In Week 3, James recorded 12 tackles, four tackles for loss, and a sack in a 23-20 win over the Denver Broncos, earning AFC Defensive Player of the Week. He was named to his fifth Pro Bowl, and his second consecutive appearance. James also earned 2nd team All-Pro honors.
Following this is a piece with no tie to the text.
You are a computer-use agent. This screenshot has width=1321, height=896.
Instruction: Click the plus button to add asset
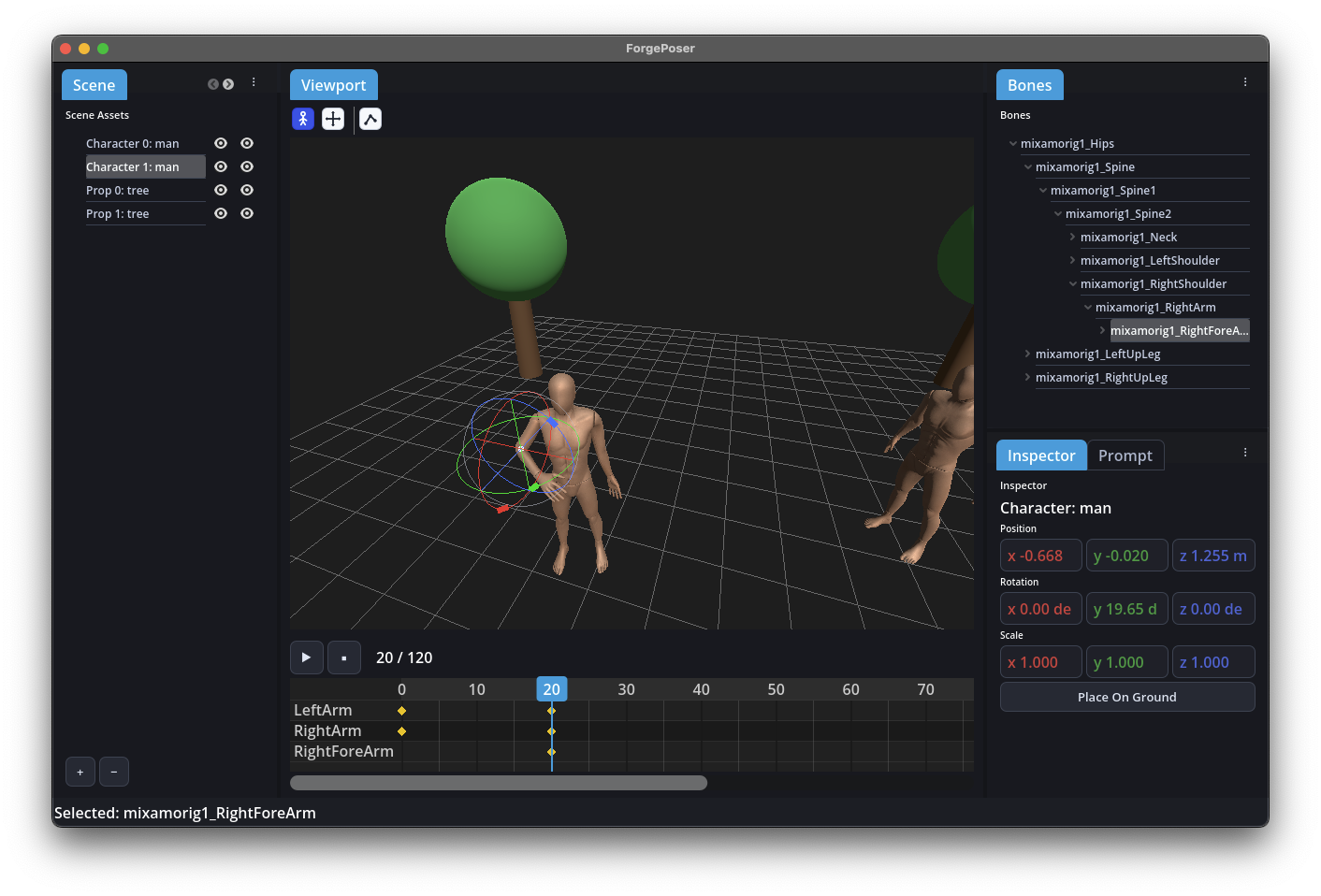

Pro Football Focus had him receive an overall grade of 81.2 in 2025, which ranked 8th out of 98 qualified safeties that season.

===2026 season===
On May 26, 2026, James signed a three-year, $75.6 million contract extension with the Chargers that made him the highest paid safety in the league for the second time in his career.

==Career statistics==

Legend
| Bold | Career High |

===NFL===
==== Regular season ====

Year: Team; Games; Tackles; Interceptions; Fumbles
GP: GS; Cmb; Solo; Ast; Sck; TFL; PD; Int; Yds; Avg; Lng; TD; FF; FR
2018: LAC; 16; 16; 105; 75; 30; 3.5; 4; 13; 3; 30; 10.0; 23; 0; 0; 0
2019: LAC; 5; 5; 34; 23; 11; 0.0; 3; 1; 0; 0; 0.0; 0; 0; 0; 0
2020: LAC; 0; 0; Did not play due to injury
2021: LAC; 15; 15; 118; 75; 43; 2.0; 7; 5; 2; 20; 10.0; 15; 0; 3; 0
2022: LAC; 14; 14; 115; 64; 51; 4.0; 5; 6; 2; 0; 0.0; 0; 0; 2; 0
2023: LAC; 16; 16; 125; 86; 39; 2.0; 5; 7; 1; 6; 6.0; 6; 0; 0; 2
2024: LAC; 16; 16; 93; 60; 33; 5.5; 10; 7; 1; 2; 2.0; 2; 0; 0; 1
2025: LAC; 16; 16; 94; 50; 44; 2.0; 6; 7; 3; 28; 9.3; 21; 0; 1; 0
Career: 98; 98; 684; 433; 251; 19.0; 40; 46; 12; 86; 7.2; 23; 0; 6; 3

==== Postseason ====

Year: Team; Games; Tackles; Interceptions; Fumbles
GP: GS; Cmb; Solo; Ast; Sck; TFL; PD; Int; Yds; Avg; Lng; TD; FF; FR
2018: LAC; 2; 2; 14; 10; 4; 0.0; 3; 0; 0; 0; 0.0; 0; 0; 0; 0
2022: LAC; 1; 1; 9; 6; 3; 0.0; 0; 0; 0; 0; 0.0; 0; 0; 0; 0
2024: LAC; 1; 1; 7; 5; 2; 0.0; 1; 1; 0; 0; 0.0; 0; 0; 0; 1
2025: LAC; 1; 1; 4; 3; 1; 0.0; 0; 0; 0; 0; 0.0; 0; 0; 0; 0
Career: 5; 5; 34; 24; 10; 0.0; 4; 1; 0; 0; 0.0; 0; 0; 0; 1

===College===

Year: Team; GP; Tackles; Interceptions; Fumbles
Cmb: Solo; Ast; Sck; TFL; PD; Int; Yds; Avg; TD; FF; FR; Yds; TD
2015: Florida State; 13; 91; 52; 39; 4.5; 9.5; 4; 0; 0; —; 0; 2; 2; 3; 0
2016: Florida State; 2; 11; 9; 2; 0.0; 0.0; 0; 1; 0; 0.0; 0; 0; 0; 0; 0
2017: Florida State; 12; 84; 49; 35; 1.0; 5.5; 11; 2; 41; 20.5; 1; 0; 0; 0; 0
Career: 27; 186; 110; 76; 5.5; 15.0; 15; 3; 41; 13.7; 1; 2; 2; 3; 0

==Personal life==
James is a cousin of Vince Williams and Karlos Williams, both former Florida State Seminoles players, as well as Mike James, former Miami Hurricanes running back. He is also the second cousin of former Miami Hurricanes and NFL star running back Edgerrin James. He is a member of Phi Beta Sigma fraternity.